All’andata il Venezia dominò e la partita forse finì col il gol al primo tiro del Frosinone, ora però il Venezia sembra essere cresciuto tanto da quel punto di vista: “Normale, non siamo più quella squadra, eravamo ancora un cantiere quella volta, ci mancavano tante esperienze che abbiamo fatto e che dobbiamo ancora fare. Le esperienze negative se siamo bravi a prenderle nel modo giusto sono più importanti di quelle positive. Questa è una caratteristica di questa squadra, quando abbiamo perso qualche partita poi abbiamo sempre fatto punti, questo vuol dire che la squadra capisce dove sbaglia. Poi davanti c’è anche l’avversario, questo non bisogna dimenticarlo. Siamo una delle squadre che subisce di meno e nelle ultime cinque partite siamo stati quella che ha subito di meno in assoluto. Se c’è una parte dove dobbiamo migliorare è quella offensiva, in quella difensiva dobbiamo solo consolidarci, ma noi dobbiamo sempre ragionare su come far male all’avversario, questo dev’essere il punto principale della squadra, del mister ed è la filosofia della società”.
Come sta Johnsen? “Johnsen è recuperato al 100%, Ferrarini e Rossi sono guariti ma non hanno ancora l’ok per giocare, quindi purtroppo stanno a casa. Dezi? Vorrei evitare di farlo partire dall’inizio, ha un livello tecnico altissimo, tocca la palla in modo straordinario, però devo essere bravo io ad accompagnarlo. Chiaramente dovesse esserci necessità dovrà fare delle scelte. I problemi degli altri sono traumatici quindi sono fiducioso ma scopriremo domattina chi ho e chi non ho”.
Il Frosinone è cambiato parecchio dall’andata, ha cambiato modulo comprando Iemmello, Millico e Brignola. Lo hai visto tanto diverso? “È completamente diverso, è chiaro che hanno due moduli ma stanno ragionando molto più sul 4-3-3, è sicuramente un Frosinone diverso, più competitivo, mi sembrano molto più intraprendenti”
Per quanto riguarda il mercato del Venezia, visto che siete una squadra molto duttile, Dezi ed Esposito possono fare tanti ruoli, anche questa è una chiave per leggere le scelte fatte sul calciomercato? “Sicuramente, noi abbiamo una grande certezza che è la difesa a 4, poi dopo per quello che riguarda centrocampo e attacco per strategia e caratteristiche dobbiamo avere varie soluzioni, anche per dare meno riferimenti agli avversari.
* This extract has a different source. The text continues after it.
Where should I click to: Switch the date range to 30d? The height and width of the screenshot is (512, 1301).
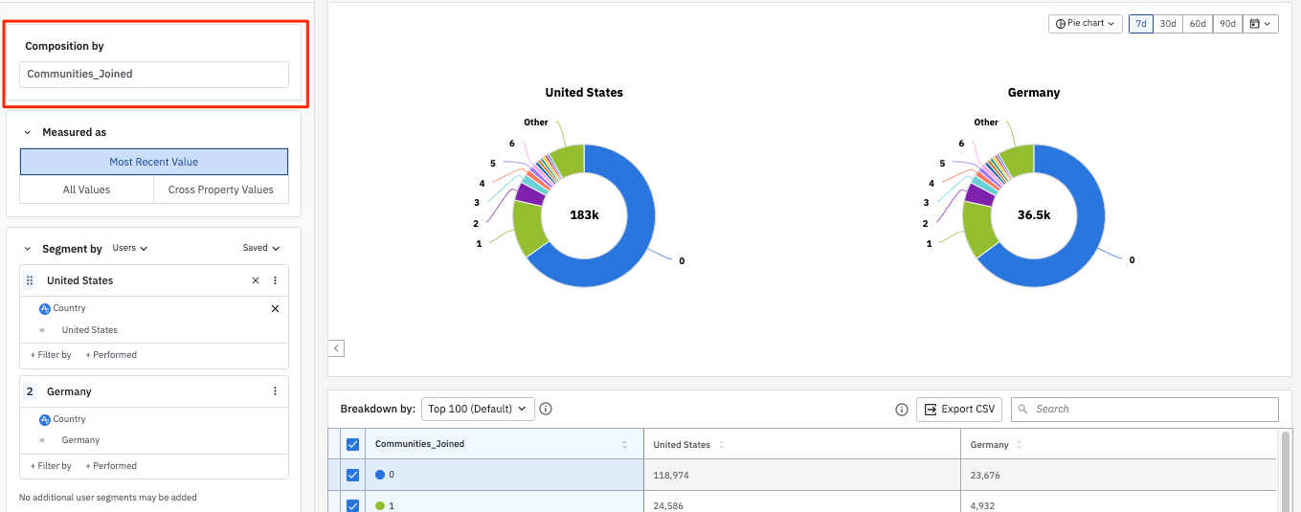[x=1167, y=24]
Possiamo usare il rombo, il tridente, il 4-2-3-1, da qui l’andare a comprare giocatori duttili, Dezi può fare tutti i ruoli in mezzo, anche Esposito negli spazi può giocare dove vuole. Abbiamo poi anche Johnsen e Di Mariano che ci danno tanto dal punto di vista dello strappo, speriamo il gol per loro arrivi presto. Abbiamo Forte e Bocalon come prime punte. Siamo copertissimi, non posso lamentarmi della squadra che ho, sono contentissimo del materiale a disposizione, dobbiamo solo lavorare per alzare il livello, non c’è altra strada”
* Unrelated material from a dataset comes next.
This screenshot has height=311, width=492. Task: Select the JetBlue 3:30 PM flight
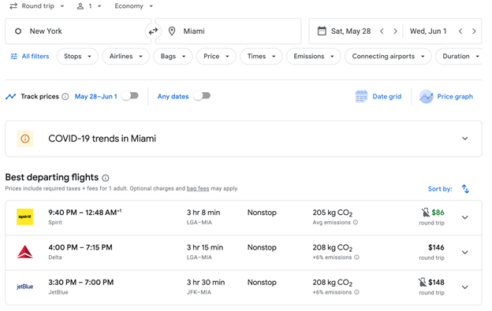click(x=244, y=287)
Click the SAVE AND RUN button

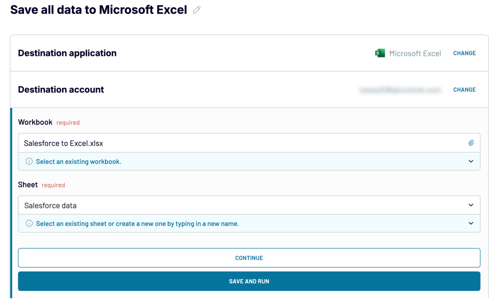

Ti aspetti qualcosa di più da Aramu? “Da lui mi aspetto soprattutto più continuità, ci ha dato tanto, ha fatto 4 gol e assist, ha intelligenza calcistica come nessuno, chiaramente deve dare di più dal punto di vista della continuità, perché fa due gare buone, poi la terza un po’ meno, lo lascio fuori un turno e reagisce, sono tutte cose che io cerco di gestire, ma di fondo c’è una stima immensa per il calciatore… chiaro che con tante partite ravvicinate ci potrà stare un dentro fuori non solo di Aramu ma di tutti, devono sgomitare per tenersi il posto e la maglia e dagli attaccanti ci aspettiamo i numeri, sono loro che ci devono accompagnare. Ne ho tanti, ne ho 6 e anche questa competizione fra di loro fa bene”.